(Beginning of Given records)

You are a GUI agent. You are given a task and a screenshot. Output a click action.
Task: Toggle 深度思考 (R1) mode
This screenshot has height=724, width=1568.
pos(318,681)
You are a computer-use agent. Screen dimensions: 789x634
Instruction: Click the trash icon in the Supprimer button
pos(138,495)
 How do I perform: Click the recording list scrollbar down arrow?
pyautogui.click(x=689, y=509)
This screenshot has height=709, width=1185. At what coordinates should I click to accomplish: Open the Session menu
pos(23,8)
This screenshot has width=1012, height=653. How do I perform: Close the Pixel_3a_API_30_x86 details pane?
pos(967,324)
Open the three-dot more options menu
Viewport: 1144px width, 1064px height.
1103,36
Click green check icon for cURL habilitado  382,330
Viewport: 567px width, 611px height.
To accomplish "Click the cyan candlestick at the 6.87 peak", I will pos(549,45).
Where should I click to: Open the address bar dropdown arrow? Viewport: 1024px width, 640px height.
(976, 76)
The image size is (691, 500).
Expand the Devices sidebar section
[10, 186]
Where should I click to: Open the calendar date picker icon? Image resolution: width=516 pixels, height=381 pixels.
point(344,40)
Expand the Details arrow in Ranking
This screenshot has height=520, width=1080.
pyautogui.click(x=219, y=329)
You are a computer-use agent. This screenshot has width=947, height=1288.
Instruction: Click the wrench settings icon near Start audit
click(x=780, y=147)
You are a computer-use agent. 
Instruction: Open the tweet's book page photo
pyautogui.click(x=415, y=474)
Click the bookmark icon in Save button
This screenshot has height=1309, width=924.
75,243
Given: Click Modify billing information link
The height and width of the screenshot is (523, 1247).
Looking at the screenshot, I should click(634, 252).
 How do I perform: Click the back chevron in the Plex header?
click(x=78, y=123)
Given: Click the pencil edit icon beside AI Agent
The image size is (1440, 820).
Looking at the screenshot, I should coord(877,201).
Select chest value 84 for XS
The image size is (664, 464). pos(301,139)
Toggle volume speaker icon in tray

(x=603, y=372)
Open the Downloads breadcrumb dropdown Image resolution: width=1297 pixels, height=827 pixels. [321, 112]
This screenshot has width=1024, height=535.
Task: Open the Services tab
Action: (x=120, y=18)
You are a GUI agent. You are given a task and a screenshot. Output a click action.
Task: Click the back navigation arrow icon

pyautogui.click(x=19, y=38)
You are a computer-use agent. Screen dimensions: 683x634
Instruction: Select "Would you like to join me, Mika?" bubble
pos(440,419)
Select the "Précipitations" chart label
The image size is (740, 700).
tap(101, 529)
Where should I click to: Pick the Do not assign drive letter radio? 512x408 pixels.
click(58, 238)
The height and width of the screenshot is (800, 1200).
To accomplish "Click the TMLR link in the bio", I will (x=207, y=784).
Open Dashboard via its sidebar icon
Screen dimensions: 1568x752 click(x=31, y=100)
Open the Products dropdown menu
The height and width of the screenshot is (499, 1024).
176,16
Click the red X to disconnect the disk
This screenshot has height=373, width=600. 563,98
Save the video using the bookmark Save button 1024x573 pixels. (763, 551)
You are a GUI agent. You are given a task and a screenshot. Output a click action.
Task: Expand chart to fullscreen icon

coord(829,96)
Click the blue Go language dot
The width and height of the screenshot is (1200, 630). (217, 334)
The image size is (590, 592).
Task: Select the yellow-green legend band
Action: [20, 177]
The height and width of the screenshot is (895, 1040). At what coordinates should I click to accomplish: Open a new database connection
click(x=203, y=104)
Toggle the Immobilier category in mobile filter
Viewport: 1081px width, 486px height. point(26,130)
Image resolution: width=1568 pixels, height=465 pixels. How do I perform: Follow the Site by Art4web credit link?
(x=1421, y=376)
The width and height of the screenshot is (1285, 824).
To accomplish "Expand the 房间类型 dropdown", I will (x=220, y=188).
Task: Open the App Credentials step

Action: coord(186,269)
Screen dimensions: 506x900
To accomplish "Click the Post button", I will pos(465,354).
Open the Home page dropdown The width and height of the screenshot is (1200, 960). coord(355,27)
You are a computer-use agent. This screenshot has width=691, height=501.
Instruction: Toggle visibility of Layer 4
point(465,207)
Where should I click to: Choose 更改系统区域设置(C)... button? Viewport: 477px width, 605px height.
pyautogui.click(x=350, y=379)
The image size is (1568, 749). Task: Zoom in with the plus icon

(End of Given records)

> Task directions: Each record above is to be restated word for word.

> Exercise response:
You are a GUI agent. You are given a task and a screenshot. Output a click action.
Task: Toggle 深度思考 (R1) mode
This screenshot has height=724, width=1568.
pos(318,681)
You are a computer-use agent. Screen dimensions: 789x634
Instruction: Click the trash icon in the Supprimer button
pos(138,495)
 How do I perform: Click the recording list scrollbar down arrow?
pyautogui.click(x=689, y=509)
This screenshot has height=709, width=1185. At what coordinates should I click to accomplish: Open the Session menu
pos(23,8)
This screenshot has width=1012, height=653. How do I perform: Close the Pixel_3a_API_30_x86 details pane?
pos(967,324)
Open the three-dot more options menu
Viewport: 1144px width, 1064px height.
1103,36
Click green check icon for cURL habilitado  382,330
Viewport: 567px width, 611px height.
To accomplish "Click the cyan candlestick at the 6.87 peak", I will pos(549,45).
Where should I click to: Open the address bar dropdown arrow? Viewport: 1024px width, 640px height.
(976, 76)
The image size is (691, 500).
Expand the Devices sidebar section
[10, 186]
Where should I click to: Open the calendar date picker icon? Image resolution: width=516 pixels, height=381 pixels.
point(344,40)
Expand the Details arrow in Ranking
This screenshot has height=520, width=1080.
pyautogui.click(x=219, y=329)
You are a computer-use agent. This screenshot has width=947, height=1288.
Instruction: Click the wrench settings icon near Start audit
click(x=780, y=147)
You are a computer-use agent. 
Instruction: Open the tweet's book page photo
pyautogui.click(x=415, y=474)
Click the bookmark icon in Save button
This screenshot has height=1309, width=924.
75,243
Given: Click Modify billing information link
The height and width of the screenshot is (523, 1247).
Looking at the screenshot, I should click(634, 252).
 How do I perform: Click the back chevron in the Plex header?
click(x=78, y=123)
Given: Click the pencil edit icon beside AI Agent
The image size is (1440, 820).
Looking at the screenshot, I should coord(877,201).
Select chest value 84 for XS
The image size is (664, 464). pos(301,139)
Toggle volume speaker icon in tray

(x=603, y=372)
Open the Downloads breadcrumb dropdown Image resolution: width=1297 pixels, height=827 pixels. [321, 112]
This screenshot has width=1024, height=535.
Task: Open the Services tab
Action: (x=120, y=18)
You are a GUI agent. You are given a task and a screenshot. Output a click action.
Task: Click the back navigation arrow icon

pyautogui.click(x=19, y=38)
You are a computer-use agent. Screen dimensions: 683x634
Instruction: Select "Would you like to join me, Mika?" bubble
pos(440,419)
Select the "Précipitations" chart label
The image size is (740, 700).
tap(101, 529)
Where should I click to: Pick the Do not assign drive letter radio? 512x408 pixels.
click(58, 238)
The height and width of the screenshot is (800, 1200).
To accomplish "Click the TMLR link in the bio", I will (x=207, y=784).
Open Dashboard via its sidebar icon
Screen dimensions: 1568x752 click(x=31, y=100)
Open the Products dropdown menu
The height and width of the screenshot is (499, 1024).
176,16
Click the red X to disconnect the disk
This screenshot has height=373, width=600. 563,98
Save the video using the bookmark Save button 1024x573 pixels. (763, 551)
You are a GUI agent. You are given a task and a screenshot. Output a click action.
Task: Expand chart to fullscreen icon

coord(829,96)
Click the blue Go language dot
The width and height of the screenshot is (1200, 630). (217, 334)
The image size is (590, 592).
Task: Select the yellow-green legend band
Action: [20, 177]
The height and width of the screenshot is (895, 1040). At what coordinates should I click to accomplish: Open a new database connection
click(x=203, y=104)
Toggle the Immobilier category in mobile filter
Viewport: 1081px width, 486px height. point(26,130)
Image resolution: width=1568 pixels, height=465 pixels. How do I perform: Follow the Site by Art4web credit link?
(x=1421, y=376)
The width and height of the screenshot is (1285, 824).
To accomplish "Expand the 房间类型 dropdown", I will (x=220, y=188).
Task: Open the App Credentials step

Action: coord(186,269)
Screen dimensions: 506x900
To accomplish "Click the Post button", I will pos(465,354).
Open the Home page dropdown The width and height of the screenshot is (1200, 960). coord(355,27)
You are a computer-use agent. This screenshot has width=691, height=501.
Instruction: Toggle visibility of Layer 4
point(465,207)
Where should I click to: Choose 更改系统区域设置(C)... button? Viewport: 477px width, 605px height.
pyautogui.click(x=350, y=379)
The image size is (1568, 749). Task: Zoom in with the plus icon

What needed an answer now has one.